CNC machines are widely used in the manufacturing industry, and as the demand for products continues, there will be an increase in the demand for those able to program, operate and maintain CNC machine tools. You may see a variety of names used in an employment advertisement for CNC machining positions, something for a CNC machinist and other times for a CNC operator. There is a difference between these two positions, whether the job is for a new or used CNC machine. Here’s how to tell the jobs apart.

What Is a CNC Operator?

When you look at the word operator, it is a simple term for a person who operates or runs a machine. This is an entry-level approach to working with new or used CNC machines, as these individuals need a basic understanding of how to run the machine. CNC machine tools are designed to run autonomously according to a preset program. An operator isn’t responsible for setting up the program but rather pushing the buttons and preparing the machine itself.

The day-to-day basics for an operator include monitoring the progress of the job, troubleshooting problems that come up and changing out necessary parts. At times, the operator may need to tweak the program or adjust the tooling, but the operator doesn’t have to work from scratch.

What Is a CNC Machinist?

In contrast with an operator, you will find a CNC machinist to be a next-level specialist in both the CNC tool itself and machining. Machinists could start with the foundational training in CNC programming or they could acquire the skills they need on the job. With a strong technical knowledge that deals with how to program a CNC machine and plenty of practical experience with machining, the machinist is able to develop and design programs for the tool that produce high-quality results.

A machinist can be considered a step up from an operator because of the additional skills they bring to the tooling project. In addition to running the machine, a machinist is able to determine which operations should be a part of a specific program. The machinist can also create a specific machining program to reach the desired product result.

What Is the Path Between Positions?

Some consider there to be three different types of CNC machine operators, and those who start out in one specialty can often move into another area after significant training on the job experience. Beginning operations do the basic jobs of load or unloading parts before starting the CNC tool. These operators don’t require much training or experience to work with the tools. Set-up operators are the next-level operators as they know the basic programming and troubleshooting needs of a CNC machine. These folks have some blueprint reading skills and can initiate the programs.
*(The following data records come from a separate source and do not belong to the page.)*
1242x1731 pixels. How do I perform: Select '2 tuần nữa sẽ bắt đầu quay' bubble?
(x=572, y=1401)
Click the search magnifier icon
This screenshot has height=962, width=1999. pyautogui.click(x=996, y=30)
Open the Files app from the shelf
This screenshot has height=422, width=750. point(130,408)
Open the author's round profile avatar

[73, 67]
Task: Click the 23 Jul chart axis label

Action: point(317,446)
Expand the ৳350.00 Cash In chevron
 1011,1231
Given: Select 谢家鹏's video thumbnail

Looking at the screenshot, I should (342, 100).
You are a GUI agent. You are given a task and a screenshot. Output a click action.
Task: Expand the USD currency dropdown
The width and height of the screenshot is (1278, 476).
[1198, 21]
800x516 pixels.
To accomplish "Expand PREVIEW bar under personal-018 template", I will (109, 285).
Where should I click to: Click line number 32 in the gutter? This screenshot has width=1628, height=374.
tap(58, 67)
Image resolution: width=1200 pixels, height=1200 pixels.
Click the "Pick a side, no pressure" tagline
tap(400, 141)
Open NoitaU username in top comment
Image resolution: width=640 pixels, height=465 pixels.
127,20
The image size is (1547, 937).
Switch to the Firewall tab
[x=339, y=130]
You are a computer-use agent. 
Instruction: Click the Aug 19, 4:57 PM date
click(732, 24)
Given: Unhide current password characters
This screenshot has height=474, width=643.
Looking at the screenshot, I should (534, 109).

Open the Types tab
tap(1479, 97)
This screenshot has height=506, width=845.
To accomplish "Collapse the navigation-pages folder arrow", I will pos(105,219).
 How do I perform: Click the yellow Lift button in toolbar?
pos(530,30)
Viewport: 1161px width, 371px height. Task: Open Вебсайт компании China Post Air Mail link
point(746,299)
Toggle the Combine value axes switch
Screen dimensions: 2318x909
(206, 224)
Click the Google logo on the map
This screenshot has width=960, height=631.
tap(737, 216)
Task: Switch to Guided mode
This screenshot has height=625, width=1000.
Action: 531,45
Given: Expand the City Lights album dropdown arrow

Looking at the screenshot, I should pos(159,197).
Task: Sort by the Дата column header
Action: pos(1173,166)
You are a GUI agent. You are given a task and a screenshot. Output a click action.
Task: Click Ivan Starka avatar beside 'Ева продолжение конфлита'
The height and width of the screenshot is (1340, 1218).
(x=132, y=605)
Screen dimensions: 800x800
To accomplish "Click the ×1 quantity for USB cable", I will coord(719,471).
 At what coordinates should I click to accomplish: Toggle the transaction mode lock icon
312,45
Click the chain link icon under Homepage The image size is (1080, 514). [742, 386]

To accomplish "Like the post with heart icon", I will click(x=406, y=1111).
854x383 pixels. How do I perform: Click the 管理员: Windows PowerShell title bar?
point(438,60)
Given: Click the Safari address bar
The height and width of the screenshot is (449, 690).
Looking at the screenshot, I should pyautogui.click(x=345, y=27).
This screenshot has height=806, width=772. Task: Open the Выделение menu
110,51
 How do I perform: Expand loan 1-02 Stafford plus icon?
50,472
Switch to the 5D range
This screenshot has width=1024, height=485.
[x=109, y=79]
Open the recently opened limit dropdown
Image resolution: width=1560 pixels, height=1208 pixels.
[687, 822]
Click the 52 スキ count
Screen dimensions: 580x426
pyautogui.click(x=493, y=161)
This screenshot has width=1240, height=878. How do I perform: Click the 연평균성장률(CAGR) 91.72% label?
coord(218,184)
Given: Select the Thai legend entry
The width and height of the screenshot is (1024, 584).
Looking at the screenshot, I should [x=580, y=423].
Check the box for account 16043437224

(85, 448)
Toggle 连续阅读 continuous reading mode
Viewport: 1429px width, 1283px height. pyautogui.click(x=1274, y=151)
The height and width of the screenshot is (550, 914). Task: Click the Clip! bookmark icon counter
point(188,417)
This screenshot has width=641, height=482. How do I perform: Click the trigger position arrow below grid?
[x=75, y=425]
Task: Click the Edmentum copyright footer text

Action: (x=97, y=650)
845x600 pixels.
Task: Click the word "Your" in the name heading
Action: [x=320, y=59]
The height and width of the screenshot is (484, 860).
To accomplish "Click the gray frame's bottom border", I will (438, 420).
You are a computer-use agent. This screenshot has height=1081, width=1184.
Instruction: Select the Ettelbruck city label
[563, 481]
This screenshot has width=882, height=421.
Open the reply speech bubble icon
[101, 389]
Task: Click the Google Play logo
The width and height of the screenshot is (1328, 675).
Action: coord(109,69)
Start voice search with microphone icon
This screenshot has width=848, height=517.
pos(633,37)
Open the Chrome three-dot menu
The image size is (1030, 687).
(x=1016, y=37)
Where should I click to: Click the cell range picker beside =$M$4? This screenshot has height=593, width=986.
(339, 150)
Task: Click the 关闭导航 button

While set-up operators can make minor program adjustments, the CNC programmers are the ones who have the most in-depth knowledge of crafting the programs to run the machine. With enough experience and training in things like safety protocols, technical documentation, machine operations and programming, individuals can work up to the role of machinist. Taking a training program or certification course can help those who are interested advance more quickly into a role as a CNC machinist.